Bug 1219807 - Fail FDE predictions on MicroOS
Summary: Fail FDE predictions on MicroOS
Status: CONFIRMED
Alias: None
Product: openSUSE Tumbleweed
Classification: openSUSE
Component: Security (show other bugs)
Version: Current
Hardware: Other Other
: P5 - None : Normal (vote)
Target Milestone: ---
Assignee: Alberto Planas Dominguez
QA Contact: E-mail List
URL:
Whiteboard:
Keywords:
Depends on:
Blocks:
 
Reported: 2024-02-12 08:19 UTC by Alberto Planas Dominguez
Modified: 2024-03-23 08:13 UTC (History)
2 users (show)

See Also:
Found By: ---
Services Priority:
Business Priority:
Blocker: ---
Marketing QA Status: ---
IT Deployment: ---


Attachments
Script to start VM (2.11 KB, application/x-shellscript)
2024-02-12 17:47 UTC, Andrei Borzenkov
Details
rdsosreport from failure to configure root (144.42 KB, text/plain)
2024-03-23 08:13 UTC, Andrei Borzenkov
Details

Note You need to log in before you can comment on or make changes to this bug.
Description Alberto Planas Dominguez 2024-02-12 08:19:50 UTC
After some significant change the LUKS2 password is asked every time. The JSON timestamp from /boot/efi/EFI/systemd seems new and the issue is fixed with "sdbootutil update-predictions"
Comment 1 Alberto Planas Dominguez 2024-02-12 08:29:39 UTC
@Andrei, just to confirm, your image comes from https://build.opensuse.org/package/show/devel:microos:images/openSUSE-MicroOS ?
Comment 2 Andrei Borzenkov 2024-02-12 08:35:25 UTC
I used the link from the initial announcement:

http://download.opensuse.org/tumbleweed/appliances/openSUSE-MicroOS.x86_64-kvm-and-xen-sdboot.qcow2

Since then, it was being updated from the repositories defined in this image.
Comment 3 Andrei Borzenkov 2024-02-12 17:47:56 UTC
Created attachment 872677 [details]
Script to start VM

Attached is the script I use to start VM. I use ovmf-x86_64-ms-4m-code.bin from openSUSE qemu-ovmf package, I believe it should be qemu-ovmf-x86_64-202308-Virt.1699.263.34.noarch.rpm. The host is Ubuntu 22.04, up to date (with HWE kernel). LD_LIBRARY_PATH is leftover from the local virgl library, I do not think it should be relevant here.
Comment 4 Alberto Planas Dominguez 2024-02-12 21:58:37 UTC
I am trying to reproduce the issue, but I am sure that it is in the VM itself and not in the environment.

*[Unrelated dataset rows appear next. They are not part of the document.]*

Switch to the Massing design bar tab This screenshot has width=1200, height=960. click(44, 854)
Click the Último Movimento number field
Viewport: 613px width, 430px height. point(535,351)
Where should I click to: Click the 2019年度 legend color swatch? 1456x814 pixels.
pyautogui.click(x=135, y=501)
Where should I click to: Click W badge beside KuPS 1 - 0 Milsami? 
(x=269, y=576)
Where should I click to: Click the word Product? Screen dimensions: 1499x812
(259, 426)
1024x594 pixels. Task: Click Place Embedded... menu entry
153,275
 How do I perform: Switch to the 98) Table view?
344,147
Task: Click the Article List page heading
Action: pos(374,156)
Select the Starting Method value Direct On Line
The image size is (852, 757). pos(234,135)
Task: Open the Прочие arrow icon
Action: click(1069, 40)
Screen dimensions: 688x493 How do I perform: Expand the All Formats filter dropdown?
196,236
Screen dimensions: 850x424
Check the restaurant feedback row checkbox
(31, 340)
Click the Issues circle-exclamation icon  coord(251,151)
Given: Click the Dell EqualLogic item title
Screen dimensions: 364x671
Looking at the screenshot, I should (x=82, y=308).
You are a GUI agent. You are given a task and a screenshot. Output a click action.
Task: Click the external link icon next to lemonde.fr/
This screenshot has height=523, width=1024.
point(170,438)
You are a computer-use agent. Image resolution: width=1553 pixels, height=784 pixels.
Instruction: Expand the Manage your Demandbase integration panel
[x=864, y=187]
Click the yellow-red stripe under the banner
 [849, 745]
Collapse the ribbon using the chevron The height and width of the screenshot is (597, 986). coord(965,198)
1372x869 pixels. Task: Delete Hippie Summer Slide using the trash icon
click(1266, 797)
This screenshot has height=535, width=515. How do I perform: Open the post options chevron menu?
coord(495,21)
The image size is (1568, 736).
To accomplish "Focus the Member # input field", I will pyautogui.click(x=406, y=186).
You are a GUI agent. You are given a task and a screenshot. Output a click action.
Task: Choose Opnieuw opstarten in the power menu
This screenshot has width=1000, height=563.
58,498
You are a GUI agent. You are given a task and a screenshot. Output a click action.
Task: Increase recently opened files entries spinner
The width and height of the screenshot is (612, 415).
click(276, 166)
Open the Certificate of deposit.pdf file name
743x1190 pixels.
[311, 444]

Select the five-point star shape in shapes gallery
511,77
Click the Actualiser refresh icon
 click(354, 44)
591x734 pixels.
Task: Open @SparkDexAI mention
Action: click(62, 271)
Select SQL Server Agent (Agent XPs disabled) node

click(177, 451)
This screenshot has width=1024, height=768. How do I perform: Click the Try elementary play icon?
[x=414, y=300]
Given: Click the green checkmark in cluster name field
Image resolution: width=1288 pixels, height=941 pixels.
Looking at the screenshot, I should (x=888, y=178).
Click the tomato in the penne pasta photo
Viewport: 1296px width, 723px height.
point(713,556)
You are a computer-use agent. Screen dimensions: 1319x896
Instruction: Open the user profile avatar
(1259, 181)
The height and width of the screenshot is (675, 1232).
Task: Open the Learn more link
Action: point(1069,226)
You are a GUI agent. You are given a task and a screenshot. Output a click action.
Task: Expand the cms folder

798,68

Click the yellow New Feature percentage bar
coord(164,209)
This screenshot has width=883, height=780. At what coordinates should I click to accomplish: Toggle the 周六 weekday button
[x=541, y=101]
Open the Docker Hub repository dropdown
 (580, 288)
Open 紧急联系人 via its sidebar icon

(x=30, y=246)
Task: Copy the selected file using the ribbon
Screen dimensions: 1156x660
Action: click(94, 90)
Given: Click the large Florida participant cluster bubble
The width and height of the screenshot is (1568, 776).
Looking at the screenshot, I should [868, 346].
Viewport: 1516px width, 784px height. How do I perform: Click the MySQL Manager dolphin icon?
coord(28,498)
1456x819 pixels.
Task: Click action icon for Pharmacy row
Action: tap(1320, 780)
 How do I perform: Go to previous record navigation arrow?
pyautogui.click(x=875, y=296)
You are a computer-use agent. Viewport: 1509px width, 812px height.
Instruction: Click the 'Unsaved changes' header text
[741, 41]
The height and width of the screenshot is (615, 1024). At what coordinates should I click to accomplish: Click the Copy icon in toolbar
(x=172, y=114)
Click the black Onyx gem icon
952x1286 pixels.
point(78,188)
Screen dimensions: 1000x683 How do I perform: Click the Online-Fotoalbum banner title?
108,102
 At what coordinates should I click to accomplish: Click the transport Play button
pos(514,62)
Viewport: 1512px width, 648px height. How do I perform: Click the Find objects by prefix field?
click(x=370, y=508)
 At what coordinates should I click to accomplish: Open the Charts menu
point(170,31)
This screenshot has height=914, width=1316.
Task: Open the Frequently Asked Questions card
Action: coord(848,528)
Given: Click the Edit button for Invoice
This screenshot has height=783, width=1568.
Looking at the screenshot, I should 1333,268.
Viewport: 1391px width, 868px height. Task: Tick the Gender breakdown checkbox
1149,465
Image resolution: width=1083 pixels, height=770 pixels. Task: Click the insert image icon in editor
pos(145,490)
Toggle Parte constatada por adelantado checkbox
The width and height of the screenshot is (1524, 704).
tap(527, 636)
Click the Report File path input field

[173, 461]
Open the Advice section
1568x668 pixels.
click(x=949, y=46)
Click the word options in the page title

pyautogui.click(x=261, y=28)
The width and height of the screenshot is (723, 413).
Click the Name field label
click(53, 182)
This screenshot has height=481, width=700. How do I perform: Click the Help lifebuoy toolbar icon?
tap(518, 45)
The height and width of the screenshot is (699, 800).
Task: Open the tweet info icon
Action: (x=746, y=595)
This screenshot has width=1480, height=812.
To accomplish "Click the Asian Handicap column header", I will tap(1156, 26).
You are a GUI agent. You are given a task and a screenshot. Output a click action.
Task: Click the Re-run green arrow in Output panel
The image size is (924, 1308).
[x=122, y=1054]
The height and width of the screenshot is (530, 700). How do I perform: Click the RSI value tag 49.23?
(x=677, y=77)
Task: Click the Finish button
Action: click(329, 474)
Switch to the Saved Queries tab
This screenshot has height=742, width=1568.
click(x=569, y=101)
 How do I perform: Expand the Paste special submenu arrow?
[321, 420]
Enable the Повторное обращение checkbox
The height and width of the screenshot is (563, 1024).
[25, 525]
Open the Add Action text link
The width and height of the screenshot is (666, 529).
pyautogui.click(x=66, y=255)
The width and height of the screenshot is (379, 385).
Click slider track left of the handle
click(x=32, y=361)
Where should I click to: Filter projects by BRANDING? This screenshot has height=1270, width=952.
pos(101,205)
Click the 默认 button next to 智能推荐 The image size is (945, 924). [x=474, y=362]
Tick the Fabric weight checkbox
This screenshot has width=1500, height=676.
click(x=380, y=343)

The big candidates are the kernel, initrd or the kernel cmdline (that is pcr4 and pcr9)
Comment 5 Alberto Planas Dominguez 2024-02-19 13:08:03 UTC
@Andrei, do you have secure boot enabled?
Comment 6 Andrei Borzenkov 2024-02-19 13:12:11 UTC
(In reply to Alberto Planas Dominguez from comment #5)
> @Andrei, do you have secure boot enabled?

Yes, I do.
Comment 7 Alberto Planas Dominguez 2024-02-21 17:40:48 UTC
I reproduced it today. Seems that pcr-oracle fails to measure the kernel when secure boot is enabled, as shim is not publishing the DevicePath with the kernel path information.

That suggest an issue in shim.
Comment 8 Alberto Planas Dominguez 2024-02-21 17:53:03 UTC
(In reply to Alberto Planas Dominguez from comment #7)

> That suggest an issue in shim.

... or not ... the kernel is selected by sd-boot, so the bug should be there (found by Ludwig)
Comment 9 Andrei Borzenkov 2024-02-24 08:48:59 UTC
After the latest update `sdbootutil update-predictions` stopped working entirely. It expects `/etc/sysconfig/fde-tools` to exist and this file does not exist, so `sdbootutil update-predictions` does nothing. I have no idea which package is supposed to provide this file. I presume it is `fde-tools`, but if `sdbootutil` needs this package, it is not listed in RPM requirements and is not installed.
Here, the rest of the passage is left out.